English|简体中文
After the training, the user can use the evaluation script val.py to evaluate the effect of the model. Assuming that the number of iterations (iters) in the training process is 1000, the interval for saving the model is 500, that is, the training model is saved twice for every 1000 iterations of the data set. Therefore, a total of 2 regularly saved models will be generated, plus the best saved model best_model
, there are a total of 3 models, and the model file that you want to evaluate can be specified by model_path
.
!python val.py \
--config configs/quick_start/bisenet_optic_disc_512x512_1k.yml \
--model_path output/iter_1000/model.pdparams
If you want to perform multi-scale flip evaluation, you can turn it on by passing in --aug_eval
, and then passing in scale information via --scales
, --flip_horizontal
turns on horizontal flip, and flip_vertical
turns on vertical flip.

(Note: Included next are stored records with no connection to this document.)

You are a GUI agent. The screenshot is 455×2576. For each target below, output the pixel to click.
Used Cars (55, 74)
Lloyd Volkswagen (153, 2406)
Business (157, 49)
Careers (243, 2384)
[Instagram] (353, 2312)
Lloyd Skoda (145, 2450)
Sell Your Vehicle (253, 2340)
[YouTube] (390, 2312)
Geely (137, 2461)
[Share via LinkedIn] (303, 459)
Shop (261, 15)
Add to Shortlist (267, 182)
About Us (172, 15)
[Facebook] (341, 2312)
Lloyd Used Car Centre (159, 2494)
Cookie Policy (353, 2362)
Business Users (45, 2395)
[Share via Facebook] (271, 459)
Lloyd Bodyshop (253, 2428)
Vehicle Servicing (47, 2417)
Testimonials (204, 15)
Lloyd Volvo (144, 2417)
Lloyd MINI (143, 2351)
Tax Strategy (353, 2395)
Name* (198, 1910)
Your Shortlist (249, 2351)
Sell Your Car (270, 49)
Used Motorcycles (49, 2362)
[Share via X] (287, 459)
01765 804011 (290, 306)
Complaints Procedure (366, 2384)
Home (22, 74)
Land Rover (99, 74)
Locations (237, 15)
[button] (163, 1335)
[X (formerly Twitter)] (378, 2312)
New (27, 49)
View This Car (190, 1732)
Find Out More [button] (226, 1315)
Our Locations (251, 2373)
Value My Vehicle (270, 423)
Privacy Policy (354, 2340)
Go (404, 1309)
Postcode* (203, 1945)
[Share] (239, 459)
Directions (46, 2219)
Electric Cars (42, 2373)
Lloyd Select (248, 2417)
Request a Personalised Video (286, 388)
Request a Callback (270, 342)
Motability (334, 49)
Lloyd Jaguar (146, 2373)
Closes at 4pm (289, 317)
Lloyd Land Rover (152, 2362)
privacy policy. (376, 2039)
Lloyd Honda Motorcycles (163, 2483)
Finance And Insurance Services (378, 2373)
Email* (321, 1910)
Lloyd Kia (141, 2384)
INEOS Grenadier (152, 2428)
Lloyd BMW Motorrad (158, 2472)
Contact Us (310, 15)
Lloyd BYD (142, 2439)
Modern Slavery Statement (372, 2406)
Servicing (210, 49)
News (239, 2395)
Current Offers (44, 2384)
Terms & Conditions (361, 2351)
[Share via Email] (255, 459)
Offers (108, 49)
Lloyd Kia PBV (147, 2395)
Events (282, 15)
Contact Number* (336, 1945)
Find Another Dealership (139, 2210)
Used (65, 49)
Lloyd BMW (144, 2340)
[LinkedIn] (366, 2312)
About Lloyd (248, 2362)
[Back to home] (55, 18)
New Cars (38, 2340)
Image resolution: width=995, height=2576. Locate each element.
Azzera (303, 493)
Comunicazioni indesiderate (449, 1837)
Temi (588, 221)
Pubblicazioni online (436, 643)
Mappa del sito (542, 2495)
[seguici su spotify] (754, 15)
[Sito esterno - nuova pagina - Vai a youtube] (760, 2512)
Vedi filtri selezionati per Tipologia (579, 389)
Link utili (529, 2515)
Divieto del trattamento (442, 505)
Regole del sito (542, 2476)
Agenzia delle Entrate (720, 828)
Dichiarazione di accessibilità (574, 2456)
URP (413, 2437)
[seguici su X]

Examples are as follows:
python val.py \
--config configs/quick_start/bisenet_optic_disc_512x512_1k.yml \
--model_path output/iter_1000/model.pdparams \
--aug_eval \
--scales 0.75 1.0 1.25 \
--flip_horizontal
If you want to perform sliding window evaluation, you can open it by passing in --is_slide
, pass in the window size by --crop_size
, and pass in the step size by --stride
. Examples of usage are as follows:
python val.py \
--config configs/quick_start/bisenet_optic_disc_512x512_1k.yml \
--model_path output/iter_1000/model.pdparams \
--is_slide \
--crop_size 256 256 \
--stride 128 128
In the image segmentation, evaluating model quality is mainly judged by three indicators, accuracy
(acc), mean intersection over union
(mIoU), and Kappa coefficient
.
- Accuracy: refers to the proportion of pixels with correct category prediction to the total pixels. The higher the accuracy, the better the quality of the model.
- Average intersection ratio: perform inference calculations for each category dataset separately, divide the calculated intersection of the predicted area and the actual area by the union of the predicted area and the actual area, and then average the results of all categories. In this example, under normal circumstances, the mIoU index value of the model on the verification set will reach 0.80 or more. An example of the displayed information is shown below. The mIoU=0.8526 in the third row is mIoU.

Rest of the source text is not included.